Mes stages en chirurgie, en médecine, en gynécologie se succèdent. Les épreuves pratiques de fin d’année se passent dans un stress absolu. Le bain du nouveau-né devient une épreuve digne des "meilleurs ouvriers de France", on tremble avant, les remarques déstabilisantes et acerbes peuvent tomber à tout moment au cours du soin et vous rendre plus idiote qu'un ver de terre. Selon l'opinion de “ces dames”, le jugement tombe : validé ou pas. Non validé rime avec recommencer un stage ou l'année, selon nos notes. La pression n'en finit pas et ma résistance faiblit.
La première année se termine. Mon passage est limite, juste la moyenne, heureusement la porte sur la deuxième année s'ouvre.
Mes vacances d'été sont raccourcies par les stages d’été, mais l'ambiance est plus détendue. Une élève deuxième année reste toujours plus efficace qu'une élève de première année !
Gil vient passer l'été chez mes parents. Elle fait partie des expéditions avec ma sœur pour m'accompagner pendant mes week-ends de garde.
C'est une grand-mère discrète et joyeuse qui sait rire aux larmes. Elle se demande bien comment je peux faire ce travail, elle qui craint tout et blêmit à la vue du sang.
Je m’interroge, comment a-t-elle réussi à avoir deux enfants ? De plus sans péridurale, elle qui est si sensible et semble si fragile aujourd’hui.
Au cours de mes années d’étude, deux rêves récurrents traversent mes nuits. Le premier me réveille dans l’inquiétude, je perds mes dents, parfois elles s’effritent, cela me fait des frissons encore au réveil. Apparemment, celui-ci peut exprimer une perte d’énergie, aucun doute là-dessus, mes batteries sont à plat.
Le second me laisse pétrifiée au fond d’un trou avec des dizaines de serpents en mouvement autour de moi qui viennent s'enrouler autour de mes pieds. Seul le réveil me sort de mon immobilité et je contrôle immédiatement que je peux bouger mes bras et mes jambes.

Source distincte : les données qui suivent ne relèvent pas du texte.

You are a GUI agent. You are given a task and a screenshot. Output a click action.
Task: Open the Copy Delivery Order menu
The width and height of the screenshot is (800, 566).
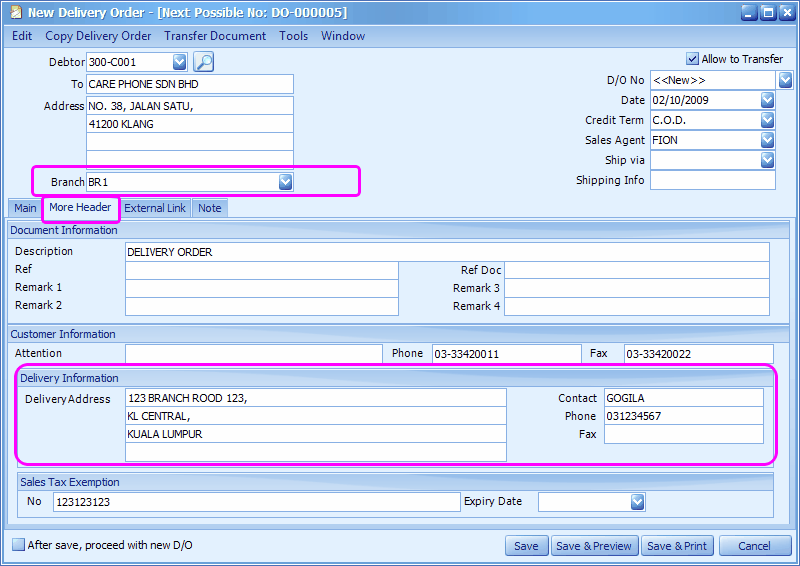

Mes nuits restent aussi épuisantes que mes jours, la plupart du temps mon esprit refait l’ensemble de mes actions de la journée pendant mon sommeil. Je me réveille vidée de faire deux fois le même travail.
Cette seconde année est synonyme de changement : ma sœur nous rejoint, le studio devient trop petit.
Je ne m’occupe de rien, Rose et Sidonie trouvent un appartement duplex dans une résidence sécurisée. Nous sommes à la périphérie de la ville. Ma sœur est impatiente que je valide ce nouvel appartement, elle et Rose sont ravies. L’appartement est au dernier étage sous le toit. Deux velux en bas illuminent une jolie pièce principale et deux autres en haut éclairent une chambre spacieuse. Nos trois lits peuvent être installés dans cette pièce commune. Leur gaieté est communicative, l’appartement est superbe, avec beaucoup de luminosité, cela me convient. En plus, un garage avec une entrée sécurisée permet de rentrer à toute heure tranquillement.
La fin du mois arrive, nous déménageons.
Alors que nous installons les bagages dans la voiture, le balayeur de la rue transversale apparait. Curieusement, il me parle comme si l'on se connaissait, il se met à discuter, lui aussi doit se sentir seul le matin dans la rue.
Il nous raconte qu’il a fait partie des ouvriers qui ont construit l’immeuble, il semble content de savoir que j’habite là, comme un lien qui se tisse dans nos histoires parallèles.
Cet aimable échange clôture mon année, une sorte d'adieu imprévu. C’est la dernière fois que je le vois, mon nouveau trajet ne passe plus sur son chemin.